Write your answers to the questions we asked in the deliverable above.

TODO

# Deliverable 2 of 2: Policy Gradients on Pendulum-v0

In this subsection, you will run another classic control problem, Pendulum-v0,
which is continuous control with action dimension one. Pendulum is a relatively
harder and unstable task compared to CartPole, and it is difficult to
consistently get above -1000 with vanilla policy gradients.  Thus, in this part
of the assignment we will do some hyperparameter tuning. Tune the batch size and
learning rate parameters by running the following command:

```
python train_pg.py Pendulum-v0 -ep 1000 --discount 0.99 -n 400 -e 3 -rtg \
        -b <b*> -lr <l*> --exp_name pend_b_<*b>_lr_<l*>
```

while varying the values for the batch size `b*` and the learning rate `l*`.

Report two plots in your writeup, corresponding to the best two hyperparameter
combinations that you tried.
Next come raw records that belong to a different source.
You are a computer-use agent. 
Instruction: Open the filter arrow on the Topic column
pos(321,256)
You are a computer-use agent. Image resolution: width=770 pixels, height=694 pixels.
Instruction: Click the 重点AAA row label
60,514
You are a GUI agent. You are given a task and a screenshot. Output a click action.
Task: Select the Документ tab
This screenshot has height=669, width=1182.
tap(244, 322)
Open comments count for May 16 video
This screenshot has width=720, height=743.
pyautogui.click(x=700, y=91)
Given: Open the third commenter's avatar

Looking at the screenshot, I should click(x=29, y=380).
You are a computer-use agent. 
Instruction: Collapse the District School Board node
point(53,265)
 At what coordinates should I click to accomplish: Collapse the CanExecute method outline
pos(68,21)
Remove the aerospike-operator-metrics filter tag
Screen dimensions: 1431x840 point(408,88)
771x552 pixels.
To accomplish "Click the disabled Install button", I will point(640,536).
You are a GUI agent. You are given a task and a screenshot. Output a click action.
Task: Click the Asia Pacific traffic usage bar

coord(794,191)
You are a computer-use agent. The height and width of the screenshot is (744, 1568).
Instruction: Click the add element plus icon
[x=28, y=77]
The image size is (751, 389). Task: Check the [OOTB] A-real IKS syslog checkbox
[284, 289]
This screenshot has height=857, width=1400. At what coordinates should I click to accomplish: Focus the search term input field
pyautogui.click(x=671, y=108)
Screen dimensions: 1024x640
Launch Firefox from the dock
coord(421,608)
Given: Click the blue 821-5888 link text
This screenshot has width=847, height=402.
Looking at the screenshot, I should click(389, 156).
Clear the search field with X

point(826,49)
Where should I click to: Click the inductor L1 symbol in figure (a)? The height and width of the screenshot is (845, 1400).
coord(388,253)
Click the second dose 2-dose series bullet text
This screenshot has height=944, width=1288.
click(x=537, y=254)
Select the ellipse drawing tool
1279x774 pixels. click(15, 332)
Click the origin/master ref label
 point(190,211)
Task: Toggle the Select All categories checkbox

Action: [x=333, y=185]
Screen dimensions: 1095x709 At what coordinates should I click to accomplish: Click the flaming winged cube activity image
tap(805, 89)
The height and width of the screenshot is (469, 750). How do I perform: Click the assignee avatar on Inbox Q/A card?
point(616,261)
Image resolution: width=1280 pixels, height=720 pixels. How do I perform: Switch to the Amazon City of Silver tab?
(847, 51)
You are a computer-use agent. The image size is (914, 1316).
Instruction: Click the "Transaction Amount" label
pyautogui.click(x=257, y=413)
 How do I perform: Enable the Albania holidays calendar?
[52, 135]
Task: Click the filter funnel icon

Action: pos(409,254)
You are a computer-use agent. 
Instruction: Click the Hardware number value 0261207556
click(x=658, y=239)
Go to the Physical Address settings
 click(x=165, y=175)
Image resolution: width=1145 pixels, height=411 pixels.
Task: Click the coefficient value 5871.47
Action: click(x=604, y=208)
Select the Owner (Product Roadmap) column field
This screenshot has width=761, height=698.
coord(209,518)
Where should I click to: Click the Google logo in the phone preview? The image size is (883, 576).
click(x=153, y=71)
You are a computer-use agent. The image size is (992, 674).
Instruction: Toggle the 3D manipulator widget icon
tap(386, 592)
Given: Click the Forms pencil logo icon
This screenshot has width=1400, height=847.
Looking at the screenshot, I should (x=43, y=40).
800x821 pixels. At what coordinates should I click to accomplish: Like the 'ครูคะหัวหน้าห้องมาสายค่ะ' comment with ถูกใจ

Please use the same code we provided earlier. *Each plot
should be the average of AT LEAST three random seeds.*

In addition, report all values of the two hyperparameters you tried, and comment
on the overall performance.

In [None]:
# TODO put your answers and two plots here!
# It's probably easiest to use the same plotting code that we did earlier but if you *really*
# need to modify it, it might be best just to rewrite the plotting script in this ceoo.



# Anything Else

If you'd like to try out more extensions or other things, feel free to put your comments and results here.